▶ Work required: Swap "dropdown" for "menu" everywhere in the material below and write it out again with no other changes, leaving out the pictures.

[Entries on finding words and elements]
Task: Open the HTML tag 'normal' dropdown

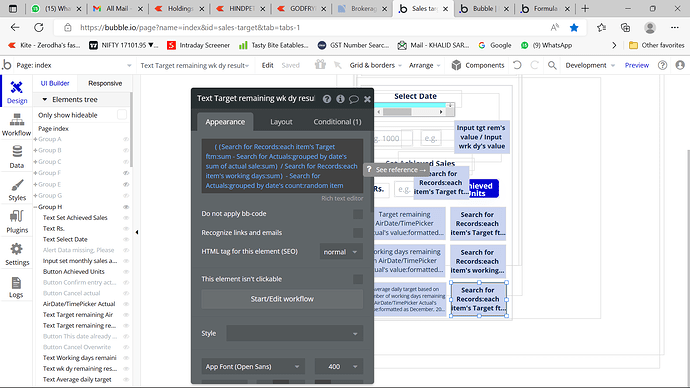Action: coord(341,252)
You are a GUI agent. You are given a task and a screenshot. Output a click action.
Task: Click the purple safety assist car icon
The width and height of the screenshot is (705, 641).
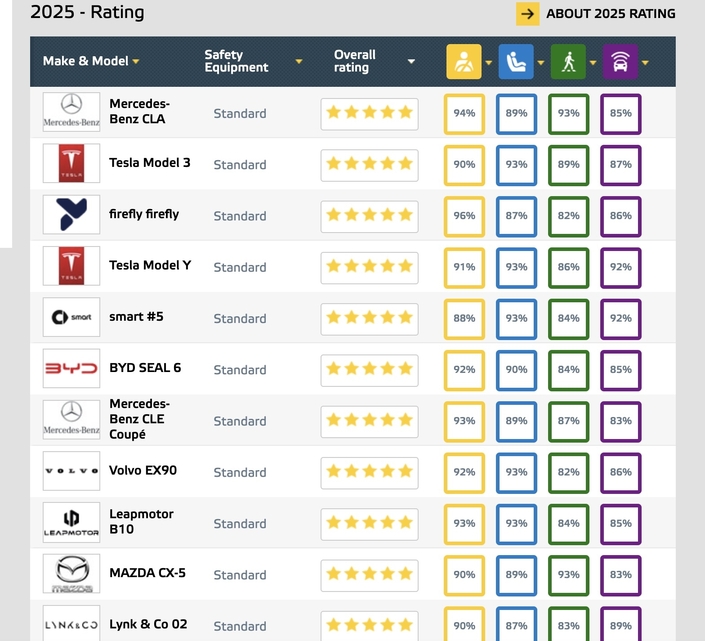tap(621, 62)
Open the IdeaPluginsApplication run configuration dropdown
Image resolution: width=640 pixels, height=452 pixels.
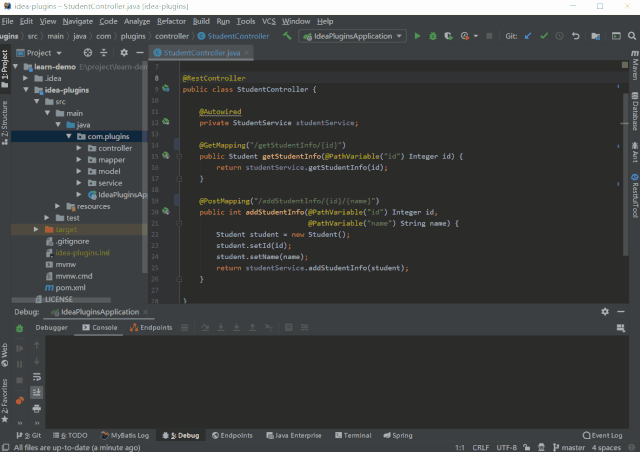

▶ Answer to the exercise:
Task: Open the HTML tag 'normal' menu

Action: coord(341,252)
You are a GUI agent. You are given a task and a screenshot. Output a click action.
Task: Click the purple safety assist car icon
The width and height of the screenshot is (705, 641).
tap(621, 62)
Open the IdeaPluginsApplication run configuration menu
Image resolution: width=640 pixels, height=452 pixels.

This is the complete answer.